Die verzweifelten Hilfsanstrengungen für die Flutopfer auf Sumatra haben einen Rückschlag erlitten: Der Flughafen der Provinzhauptstadt Banda Aceh, der einzige der gesamten Region, musste geschlossen werden. Ein Transportflugzeug war nach der Landung kurz nach Mitternacht in eine Kuhherde gerollt und blockierte die Landebahn.
Die Westküste der indonesischen Insel ist nach UN-Angaben bei der Flutkatastrophe am 26. Dezember weit schlimmer getroffen worden, als bislang befürchtet. Die Opferzahl könnte um mehrere zehntausend steigen, sagte UN-Koordinator Jan Egeland in New York. Offiziell wurden bis zum Dienstag in allen elf betroffenen Ländern 140.000 Leichen registriert, allein in Indonesien fast 100.000.
Spekulationen über Ausmaß der Schäden
Egeland zufolge ist die Westküste Sumatras trotz der allgemeinen Fortschritte bei der Katastrophenhilfe noch immer von jeder Unterstützung abgeschnitten. Er wisse nicht einmal, ob dort zehntausende oder hunderttausende Überlebenden ausharrten. Viele Dörfer dort seien ausgelöscht.
Die Vereinten Nationen befürchten nach der Flutkatastrophe nun eine zunehmende Kindersterblichkeit im Katastrophengebiet. Es gebe bereits erste Anzeichen für eine erhöhte Todesrate unter Kindern, sagte Egeland. Er verwies auf die Zunahme von Durchfallerkrankungen wegen mangelnder Hygiene. Man müsse ein paar Millionen Menschen mit sauberem Trinkwasser und sanitären Anlagen versorgen. Dies sei ein Wettlauf gegen die Zeit.
Identifizierung ausländischer Opfer immer schwieriger
Die Identifizierung von tausenden Leichen, darunter vermutlich die vieler Europäer, wird unterdessen immer schwieriger. Es werden immer noch neue Leichen gefunden, deren Verwesungszustand wegen der Tropenhitze schon weit fortgeschritten ist. Während die einheimischen Opfer auf der Insel Phuket, wo auch zahlreiche Deutsche Urlaub machten, provisorisch begraben werden, sind die ausländischen Leichen in klimatisierten Containern aufbewahrt. Ihre Identifizierung könnte noch Monate in Anspruch nehmen, sagte der australische Außenminister Alexander Downer bei einem Besuch vor Ort.
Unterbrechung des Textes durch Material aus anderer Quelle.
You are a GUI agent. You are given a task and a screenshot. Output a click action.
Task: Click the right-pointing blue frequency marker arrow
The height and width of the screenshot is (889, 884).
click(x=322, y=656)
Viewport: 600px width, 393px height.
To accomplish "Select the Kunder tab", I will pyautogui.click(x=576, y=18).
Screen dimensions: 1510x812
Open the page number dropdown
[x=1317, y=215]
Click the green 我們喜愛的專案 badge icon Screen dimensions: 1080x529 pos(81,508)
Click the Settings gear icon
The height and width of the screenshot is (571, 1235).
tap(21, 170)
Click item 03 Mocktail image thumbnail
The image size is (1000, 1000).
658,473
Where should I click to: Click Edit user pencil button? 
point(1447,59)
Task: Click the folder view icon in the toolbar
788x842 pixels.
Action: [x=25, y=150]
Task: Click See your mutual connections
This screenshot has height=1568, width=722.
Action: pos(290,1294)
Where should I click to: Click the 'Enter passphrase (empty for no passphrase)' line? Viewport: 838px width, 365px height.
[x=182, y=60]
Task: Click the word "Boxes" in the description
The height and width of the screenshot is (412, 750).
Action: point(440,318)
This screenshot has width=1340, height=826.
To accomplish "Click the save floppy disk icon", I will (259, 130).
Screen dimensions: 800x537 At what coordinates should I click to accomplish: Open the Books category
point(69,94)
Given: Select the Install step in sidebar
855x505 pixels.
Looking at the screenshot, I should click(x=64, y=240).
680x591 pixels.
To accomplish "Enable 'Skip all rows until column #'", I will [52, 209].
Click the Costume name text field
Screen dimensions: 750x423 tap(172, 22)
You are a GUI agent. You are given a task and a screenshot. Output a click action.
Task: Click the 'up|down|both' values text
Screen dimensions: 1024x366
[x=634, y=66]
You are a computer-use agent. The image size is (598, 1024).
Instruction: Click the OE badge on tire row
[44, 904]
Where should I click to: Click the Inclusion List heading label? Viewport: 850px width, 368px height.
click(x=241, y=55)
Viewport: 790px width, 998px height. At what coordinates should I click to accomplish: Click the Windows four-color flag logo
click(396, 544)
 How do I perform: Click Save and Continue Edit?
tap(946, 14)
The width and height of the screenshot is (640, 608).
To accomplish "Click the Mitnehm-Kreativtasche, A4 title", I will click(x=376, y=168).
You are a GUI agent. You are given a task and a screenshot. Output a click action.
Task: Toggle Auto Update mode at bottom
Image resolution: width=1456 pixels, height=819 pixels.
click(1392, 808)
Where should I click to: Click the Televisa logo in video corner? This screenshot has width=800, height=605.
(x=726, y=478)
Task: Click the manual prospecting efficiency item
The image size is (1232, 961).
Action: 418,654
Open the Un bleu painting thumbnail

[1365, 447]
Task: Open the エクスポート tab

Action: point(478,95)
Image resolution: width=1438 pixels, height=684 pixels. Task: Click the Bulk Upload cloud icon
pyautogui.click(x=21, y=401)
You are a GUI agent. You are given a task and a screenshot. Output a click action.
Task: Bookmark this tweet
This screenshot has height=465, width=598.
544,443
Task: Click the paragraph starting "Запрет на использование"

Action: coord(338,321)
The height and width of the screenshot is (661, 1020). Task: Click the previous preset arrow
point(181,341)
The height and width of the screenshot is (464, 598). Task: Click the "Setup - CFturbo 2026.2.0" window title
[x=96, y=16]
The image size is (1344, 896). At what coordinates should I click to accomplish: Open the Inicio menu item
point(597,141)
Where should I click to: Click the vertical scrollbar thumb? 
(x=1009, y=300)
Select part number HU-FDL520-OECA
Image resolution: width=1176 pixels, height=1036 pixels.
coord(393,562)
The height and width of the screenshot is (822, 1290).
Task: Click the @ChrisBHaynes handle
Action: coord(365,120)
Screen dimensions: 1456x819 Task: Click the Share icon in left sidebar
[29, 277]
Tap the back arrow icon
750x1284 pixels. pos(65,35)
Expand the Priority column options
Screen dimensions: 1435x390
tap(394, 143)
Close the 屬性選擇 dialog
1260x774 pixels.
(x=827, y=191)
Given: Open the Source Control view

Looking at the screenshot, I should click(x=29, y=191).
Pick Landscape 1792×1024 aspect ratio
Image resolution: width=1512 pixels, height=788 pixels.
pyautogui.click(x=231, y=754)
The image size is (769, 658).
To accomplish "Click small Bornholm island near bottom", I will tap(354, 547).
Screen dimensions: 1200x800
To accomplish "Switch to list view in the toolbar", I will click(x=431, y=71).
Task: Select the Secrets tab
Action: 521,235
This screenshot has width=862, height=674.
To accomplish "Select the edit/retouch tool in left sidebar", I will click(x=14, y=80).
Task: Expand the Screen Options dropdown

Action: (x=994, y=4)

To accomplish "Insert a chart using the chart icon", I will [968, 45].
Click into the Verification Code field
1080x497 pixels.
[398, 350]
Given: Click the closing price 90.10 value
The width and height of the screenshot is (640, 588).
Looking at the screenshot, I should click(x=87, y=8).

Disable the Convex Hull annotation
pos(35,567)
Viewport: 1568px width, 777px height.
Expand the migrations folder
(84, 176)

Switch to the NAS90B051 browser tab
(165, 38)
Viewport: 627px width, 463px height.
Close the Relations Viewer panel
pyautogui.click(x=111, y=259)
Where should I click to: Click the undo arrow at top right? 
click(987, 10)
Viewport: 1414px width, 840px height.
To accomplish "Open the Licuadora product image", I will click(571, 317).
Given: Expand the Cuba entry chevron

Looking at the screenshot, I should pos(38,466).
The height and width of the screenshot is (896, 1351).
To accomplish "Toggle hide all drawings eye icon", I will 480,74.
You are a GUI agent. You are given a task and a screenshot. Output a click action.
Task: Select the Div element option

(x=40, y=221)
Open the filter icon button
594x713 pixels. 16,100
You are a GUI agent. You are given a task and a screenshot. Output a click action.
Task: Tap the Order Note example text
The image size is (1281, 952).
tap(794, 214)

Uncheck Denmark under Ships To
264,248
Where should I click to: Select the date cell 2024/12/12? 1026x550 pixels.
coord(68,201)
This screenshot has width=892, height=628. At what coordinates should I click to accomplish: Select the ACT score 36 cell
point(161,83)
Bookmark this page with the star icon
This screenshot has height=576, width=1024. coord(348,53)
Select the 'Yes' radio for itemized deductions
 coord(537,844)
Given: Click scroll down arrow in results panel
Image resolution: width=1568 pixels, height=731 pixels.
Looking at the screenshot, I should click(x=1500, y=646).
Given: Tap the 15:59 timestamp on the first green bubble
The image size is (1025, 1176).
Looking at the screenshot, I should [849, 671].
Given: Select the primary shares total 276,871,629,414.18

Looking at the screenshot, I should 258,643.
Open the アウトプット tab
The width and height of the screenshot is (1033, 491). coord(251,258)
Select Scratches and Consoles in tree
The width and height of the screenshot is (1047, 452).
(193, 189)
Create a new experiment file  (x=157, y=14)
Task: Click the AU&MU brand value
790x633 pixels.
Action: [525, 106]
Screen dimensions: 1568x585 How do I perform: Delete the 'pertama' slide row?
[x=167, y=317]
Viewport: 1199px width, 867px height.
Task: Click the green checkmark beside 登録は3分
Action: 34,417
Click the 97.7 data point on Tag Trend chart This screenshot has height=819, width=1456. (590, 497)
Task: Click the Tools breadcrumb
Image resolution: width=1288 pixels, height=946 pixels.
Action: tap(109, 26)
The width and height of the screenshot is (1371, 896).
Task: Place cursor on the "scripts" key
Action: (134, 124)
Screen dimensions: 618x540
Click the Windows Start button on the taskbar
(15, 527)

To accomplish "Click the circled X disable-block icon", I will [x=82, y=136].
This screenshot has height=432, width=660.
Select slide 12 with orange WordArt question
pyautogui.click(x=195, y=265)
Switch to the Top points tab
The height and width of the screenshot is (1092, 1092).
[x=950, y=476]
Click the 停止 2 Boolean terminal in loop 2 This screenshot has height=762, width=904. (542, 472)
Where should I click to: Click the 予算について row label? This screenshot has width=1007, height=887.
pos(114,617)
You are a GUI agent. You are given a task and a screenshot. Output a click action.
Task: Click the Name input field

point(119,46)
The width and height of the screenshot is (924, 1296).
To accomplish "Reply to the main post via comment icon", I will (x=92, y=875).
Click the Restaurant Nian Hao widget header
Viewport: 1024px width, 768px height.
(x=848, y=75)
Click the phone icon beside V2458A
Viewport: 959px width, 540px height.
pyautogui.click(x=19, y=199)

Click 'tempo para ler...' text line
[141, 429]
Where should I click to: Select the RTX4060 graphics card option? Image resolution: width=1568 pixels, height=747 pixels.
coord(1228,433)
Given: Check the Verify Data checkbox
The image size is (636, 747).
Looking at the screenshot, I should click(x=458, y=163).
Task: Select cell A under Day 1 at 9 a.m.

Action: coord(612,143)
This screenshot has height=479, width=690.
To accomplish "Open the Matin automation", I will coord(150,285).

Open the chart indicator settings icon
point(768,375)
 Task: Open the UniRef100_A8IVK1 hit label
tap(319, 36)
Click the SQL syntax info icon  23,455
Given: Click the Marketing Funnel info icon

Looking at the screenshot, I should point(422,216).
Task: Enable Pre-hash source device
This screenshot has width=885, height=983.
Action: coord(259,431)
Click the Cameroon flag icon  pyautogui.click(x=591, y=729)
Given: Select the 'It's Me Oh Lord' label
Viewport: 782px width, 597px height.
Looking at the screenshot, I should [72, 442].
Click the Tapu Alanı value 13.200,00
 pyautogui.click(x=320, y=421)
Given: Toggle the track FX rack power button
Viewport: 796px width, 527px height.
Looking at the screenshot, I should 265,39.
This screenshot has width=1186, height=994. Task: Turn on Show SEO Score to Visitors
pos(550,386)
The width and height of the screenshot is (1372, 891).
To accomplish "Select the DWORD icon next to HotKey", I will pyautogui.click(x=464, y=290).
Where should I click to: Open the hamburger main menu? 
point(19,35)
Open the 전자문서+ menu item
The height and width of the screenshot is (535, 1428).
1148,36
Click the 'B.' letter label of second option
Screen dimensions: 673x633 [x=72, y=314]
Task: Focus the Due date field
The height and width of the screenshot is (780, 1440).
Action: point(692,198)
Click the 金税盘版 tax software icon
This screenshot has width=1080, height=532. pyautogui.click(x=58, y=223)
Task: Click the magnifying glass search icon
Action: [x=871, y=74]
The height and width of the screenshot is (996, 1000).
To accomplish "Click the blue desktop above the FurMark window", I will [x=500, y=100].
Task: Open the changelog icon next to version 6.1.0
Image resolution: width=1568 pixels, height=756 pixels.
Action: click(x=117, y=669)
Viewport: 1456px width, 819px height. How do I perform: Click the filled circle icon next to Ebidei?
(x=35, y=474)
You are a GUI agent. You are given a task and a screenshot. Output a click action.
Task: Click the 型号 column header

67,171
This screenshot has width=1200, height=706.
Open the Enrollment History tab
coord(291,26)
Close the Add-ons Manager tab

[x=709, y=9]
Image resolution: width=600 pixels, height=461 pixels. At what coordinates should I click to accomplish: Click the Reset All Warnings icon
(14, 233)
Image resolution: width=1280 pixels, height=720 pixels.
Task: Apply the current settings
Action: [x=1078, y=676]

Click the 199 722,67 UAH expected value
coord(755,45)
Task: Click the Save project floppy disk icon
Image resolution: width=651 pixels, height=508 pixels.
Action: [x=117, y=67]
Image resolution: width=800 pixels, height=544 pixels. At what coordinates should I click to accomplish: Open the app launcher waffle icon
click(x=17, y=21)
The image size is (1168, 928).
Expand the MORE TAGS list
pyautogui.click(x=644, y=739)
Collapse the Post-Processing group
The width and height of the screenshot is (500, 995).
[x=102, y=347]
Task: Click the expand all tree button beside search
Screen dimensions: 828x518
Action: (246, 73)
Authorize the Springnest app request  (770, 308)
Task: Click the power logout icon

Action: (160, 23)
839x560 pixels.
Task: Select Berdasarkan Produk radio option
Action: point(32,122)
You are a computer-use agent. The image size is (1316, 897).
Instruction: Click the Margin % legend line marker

Laut UN-Generalsekretär Kofi Annan ist zu befürchten, dass nicht alle internationalen Hilfszusagen erfüllt würden. Auch wenn zahlreiche Regierungen insgesamt mehr als zwei Milliarden Dollar versprochen hätten, werde die tatsächliche Summe vermutlich geringer ausfallen, sagte Annan. Das zeige die Erfahrung.
Zusätzliche Hilfe zugesagt
Die Bundesregierung will ihre Fluthilfe für Südasien massiv aufstocken. Es werde „sehr viel mehr“ Geld für die Opfer der Katastrophe geben, kündigte Entwicklungsministerin Heidemarie Wieczorek-Zeul an. Über den Betrag werde am Mittwoch im Bundeskabinett beraten.
Auch US-Außenminister Colin Powell sicherte den betroffenen Ländern Unterstützung zu. Er traf in Thailand ein, von wo aus er nach Indonesien und Sri Lanka weiterreisen wird. Die drei Länder sind zusammen mit Indien von der Flutkatastrophe am schwersten betroffen. In der indonesischen Hauptstadt Jakarta nimmt Powell am Donnerstag an einer internationalen Konferenz über den Wiederaufbau der Katastrophenregion teil.
Egeland äußerte die Hoffnung, dass private Spender aus aller Welt letztlich genau so viel oder sogar mehr Geld aufbrächten als die Geberstaaten und internationalen Organisationen. In den USA, deren Regierung 350 Millionen Dollar zugesagt hat, sei dies bereits jetzt der Fall.